[[ Text section open ]]
An interesting write-up over at The Economist on Richard Wrangham’s argument about the role of cooking in human evolution, which he reiterated at the 2009 AAAS Annual Meeting in Chicago. The orthodox view among the anthropology community seems to be that human brain size increased due to a shift in diet from vegetables to meat. Wrangham’s view is that it is the cooking of food rather than its origin which has influenced human brain size:
Cooking alters food in three important ways. It breaks starch molecules into more digestible fragments. It denatures protein molecules, so that their amino-acid chains unfold and digestive enzymes can attack them more easily. And heat physically softens food. That makes it easier to digest, so even though the stuff is no more calorific, the body uses fewer calories dealing with it.
On the face of it, it seems plausible. Cooked foods make more nutrients available, and would presumably require less chewing, reducing the size of the jaw and making more of the skull’s internal space available for the brain.
This is a more application-oriented twist:
Indeed, Dr Wrangham suspects the main cause of the modern epidemic of obesity is not overeating (which the evidence suggests—in America, at least—is a myth) but the rise of processed foods. These are softer, because that is what people prefer.
On a very unscientific level, I had suspected once that upma made with fine semolina was digested more quickly (and consequently felt less filling) than upma made with coarse cracked wheat. It is nice to learn that there is a scientific basis for that hypothesis.
Now: assuming that food habits are harder to change than foods themselves, would it be possible to make people gain less weight by making foods artificially rough? Could one make a taste-free coarse-particled edible powder (like a “magic food”) to sprinkle on (or mix with) soft creamy foods to make them digest more slowly? I’m not being facetious — if the food is grittier and rougher and takes longer to digest, the glycogen peak after a meal should be wider and shorter, and should presumably make a person less susceptible to diseases like Type II diabetes. One way to do this would be to eat naturally grittier and healthier foods (whole wheat flour instead of refined wheat flour for instance), but if one habitually eats foods that are too soft and easily digestible, could we add an antidigestive agent to the food to slow down the sugar rush?
I think there are some very important problems that don’t get worked on naturally, that is, the market does not drive the scientists, the communicators, the thinkers, the governments, to do the right things. And only by paying attention to these things, and having brilliant people who care and draw other people in can we make as much progress as we need to.
The fascinating thing about the quote is that it could be used word-for-word to justify research, entrepreneurship, and philanthropy (not to mention public service and policy). An interesting reminder of their interrelationship.
[[ Text section closed ]]
[[ Excerpted data open ]]
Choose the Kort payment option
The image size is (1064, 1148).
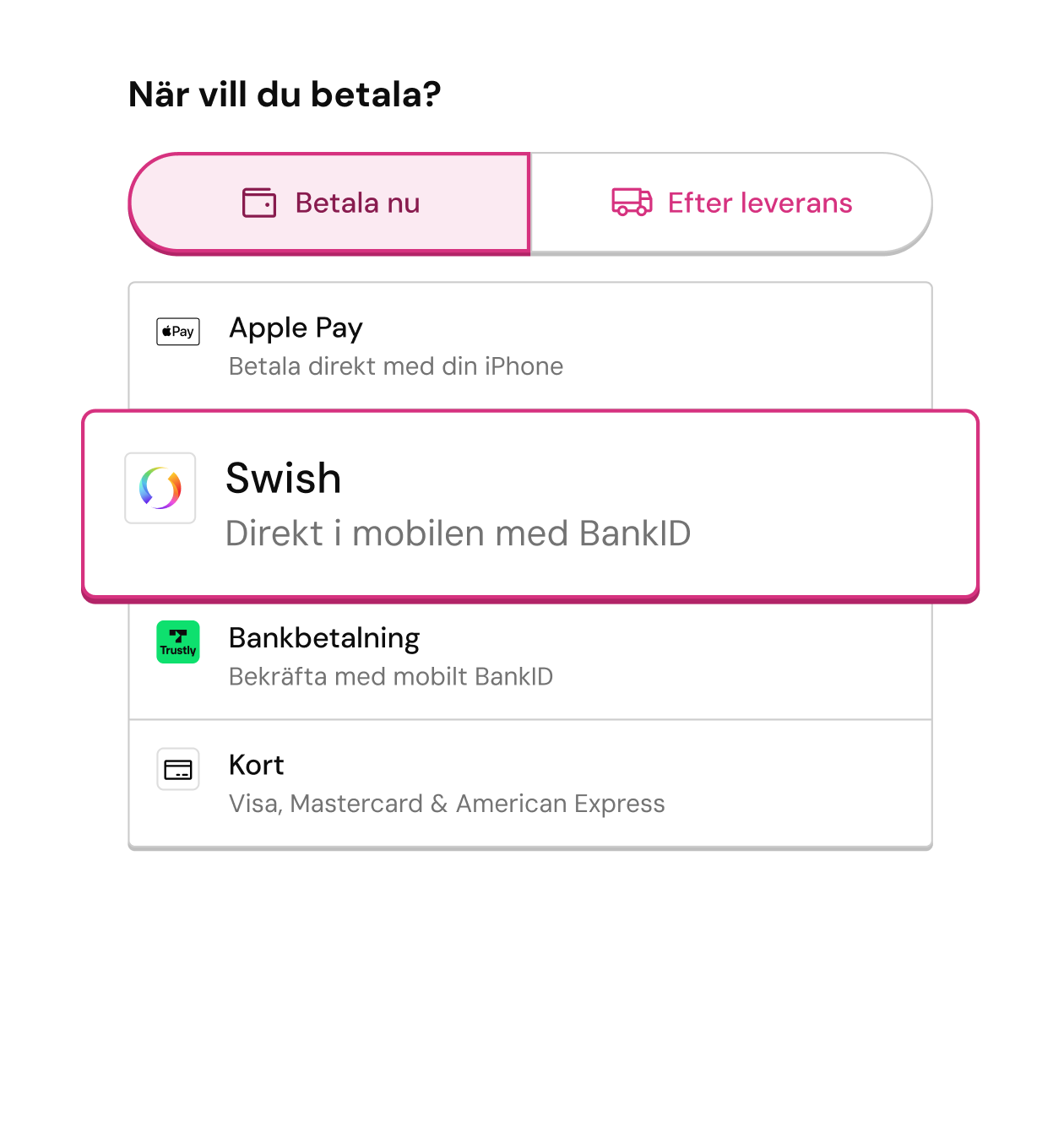coord(530,783)
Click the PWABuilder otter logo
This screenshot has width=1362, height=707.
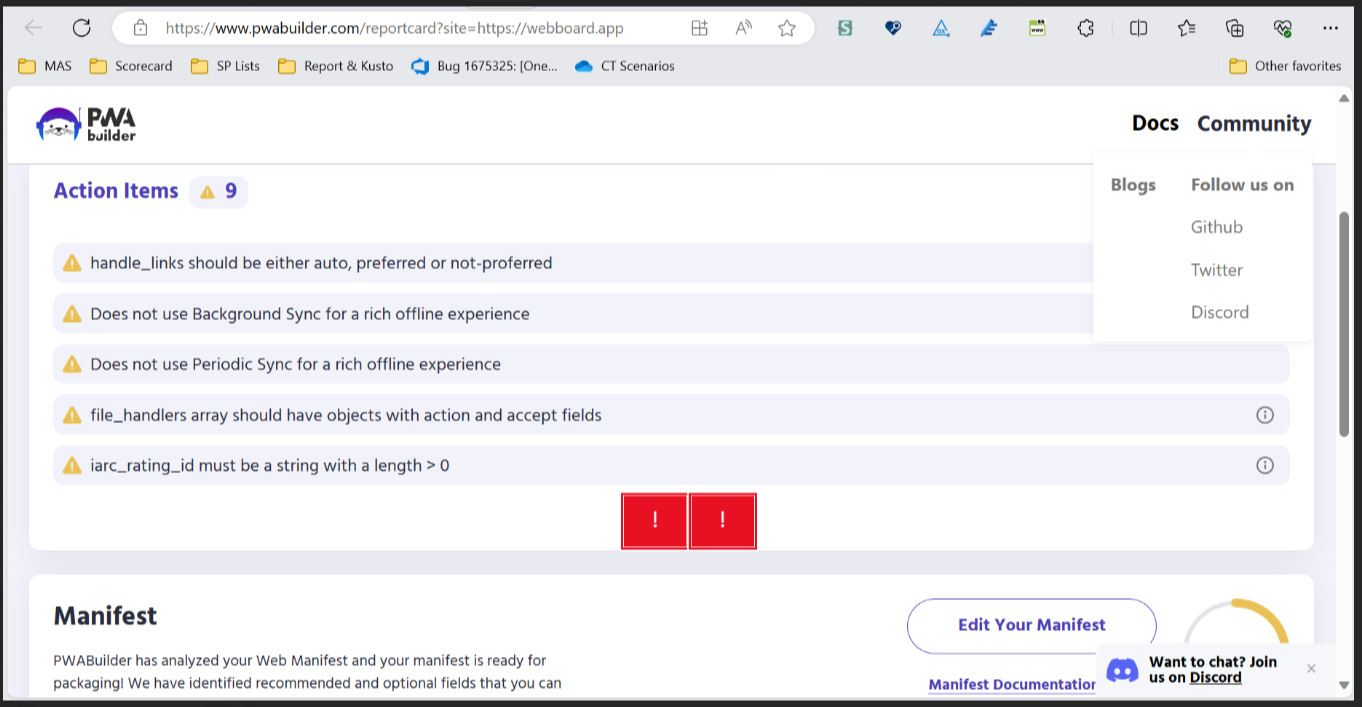(85, 123)
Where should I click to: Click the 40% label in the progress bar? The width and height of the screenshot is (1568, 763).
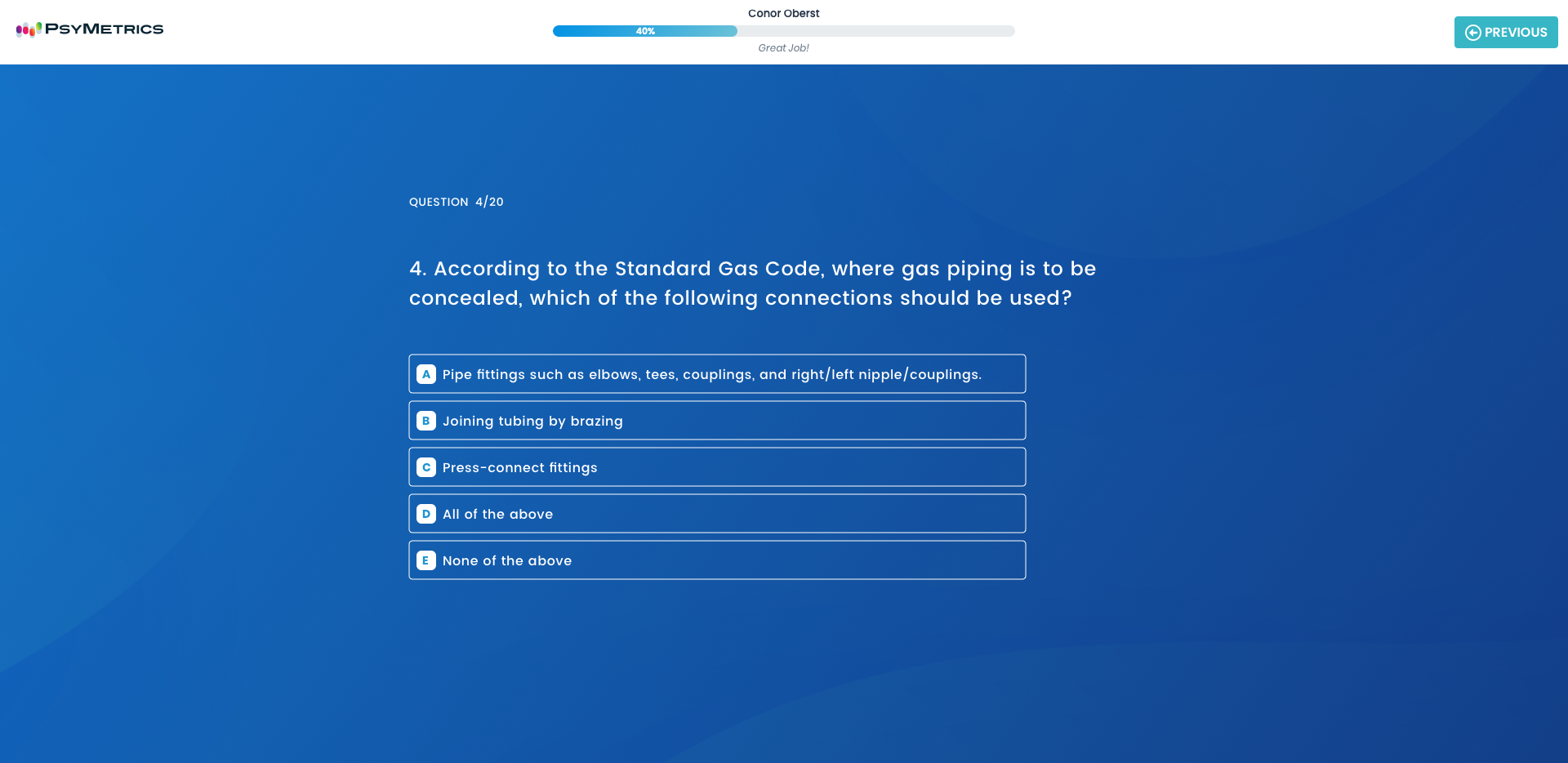(645, 31)
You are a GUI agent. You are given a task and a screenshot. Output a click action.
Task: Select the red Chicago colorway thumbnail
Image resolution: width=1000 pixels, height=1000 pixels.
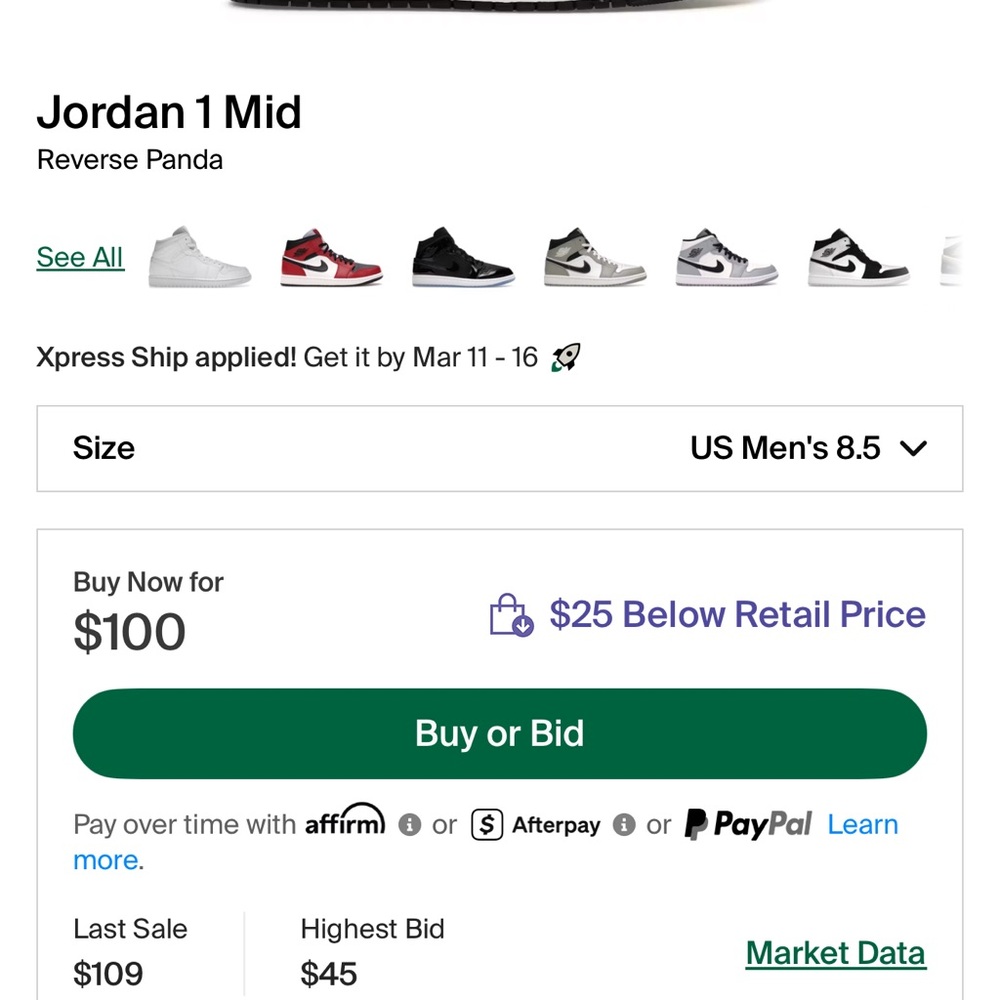click(330, 258)
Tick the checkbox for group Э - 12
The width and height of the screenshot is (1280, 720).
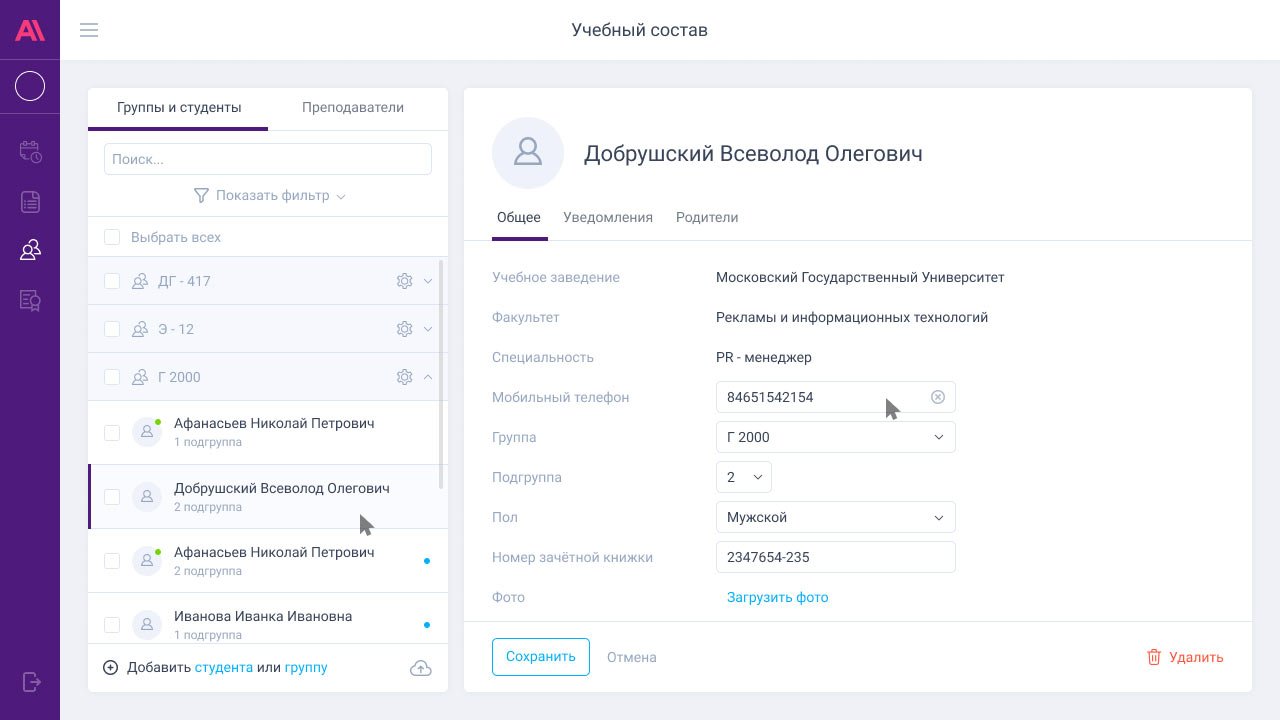click(112, 329)
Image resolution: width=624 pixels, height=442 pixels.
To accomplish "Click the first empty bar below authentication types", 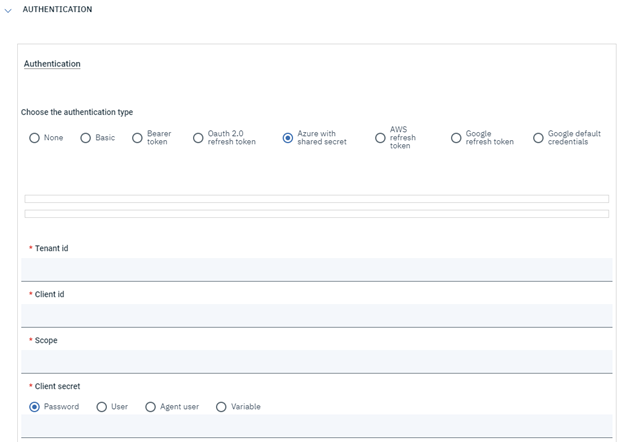I will tap(316, 199).
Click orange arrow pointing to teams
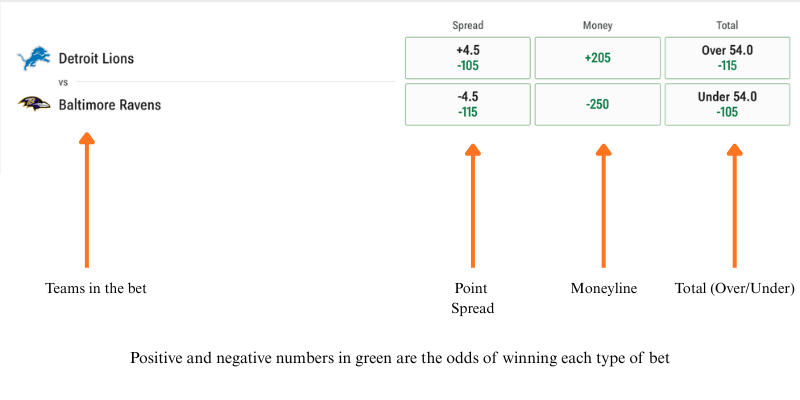 (87, 199)
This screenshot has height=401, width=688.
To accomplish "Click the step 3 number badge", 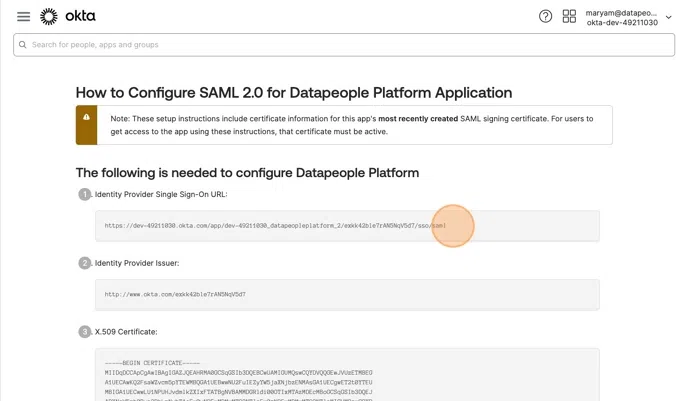I will [x=85, y=331].
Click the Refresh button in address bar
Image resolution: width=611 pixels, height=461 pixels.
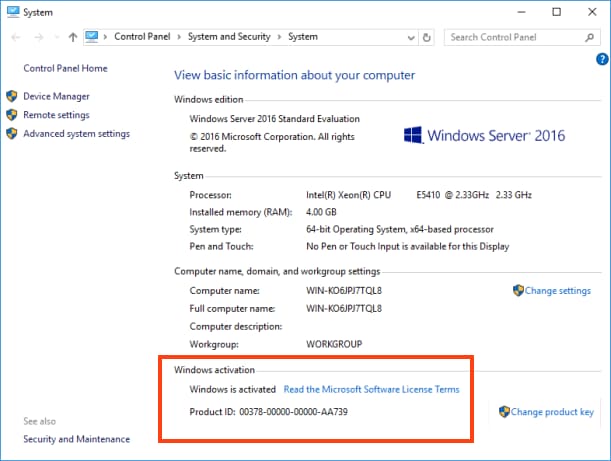[x=427, y=37]
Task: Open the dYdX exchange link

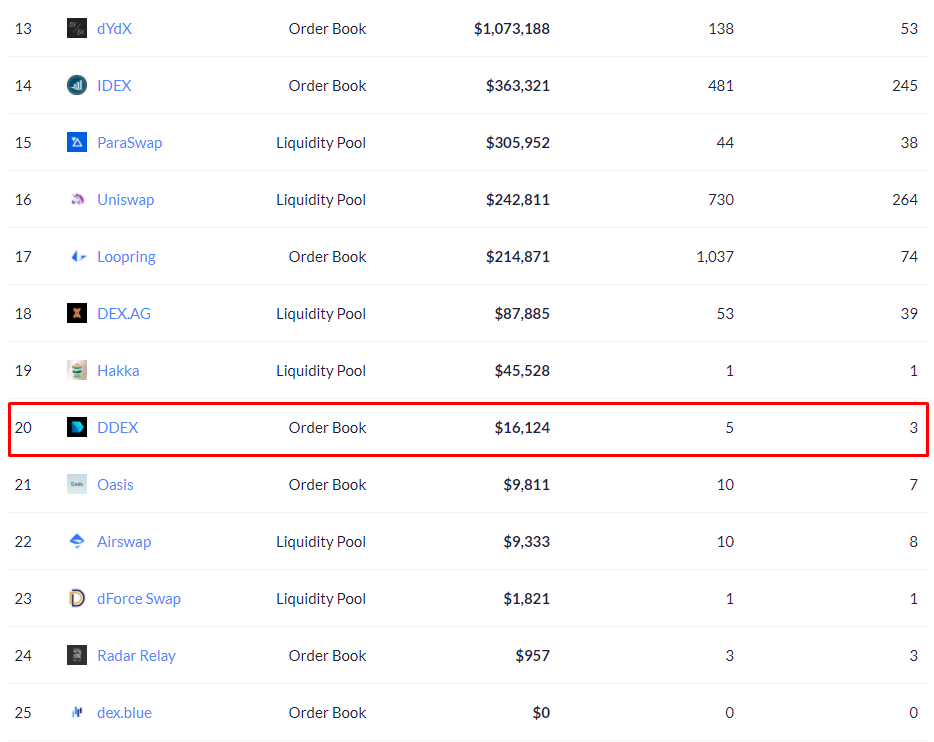Action: coord(114,28)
[[ Excerpted data closed ]]
Exercises to complete:
a - Translate the following sentence from the text on cooking and human evolution into French: "Cooking alters food in three important ways."
b - Pick up the text on cooking and human evolution after its final sentence, and continue it in the same voice.

Answer section:
a - La cuisson modifie les aliments de trois manières importantes.

b -
…the big problem was that it turned out that VaR could be gamed. That is what happened when banks began reporting their VaRs. To motivate managers, the banks began to compensate them not just for making big profits but also for making profits with low risks. That sounds good in principle, but managers began to manipulate the VaR by loading up on what Guldimann calls “asymmetric risk positions.” These are products or contracts that, in general, generate small gains and very rarely have losses. But when they do have losses, they are huge.
I find this interesting: reporting and acting on VaRs is not different from reporting and acting on the results of any other probabilistic model. Engineers and operations researchers do it all the time when modeling the failure rates of process units and finished products or services. The same applies to variations in process inputs (crude oil composition for a refinery, particle size distribution for a powdered pharmaceutical drug and so on). Even something as mundane as the residence time distribution in a reactor is a probabilistic model that important decisions are based on. Yet the failure modes are usually not catastrophic system meltdown. Why?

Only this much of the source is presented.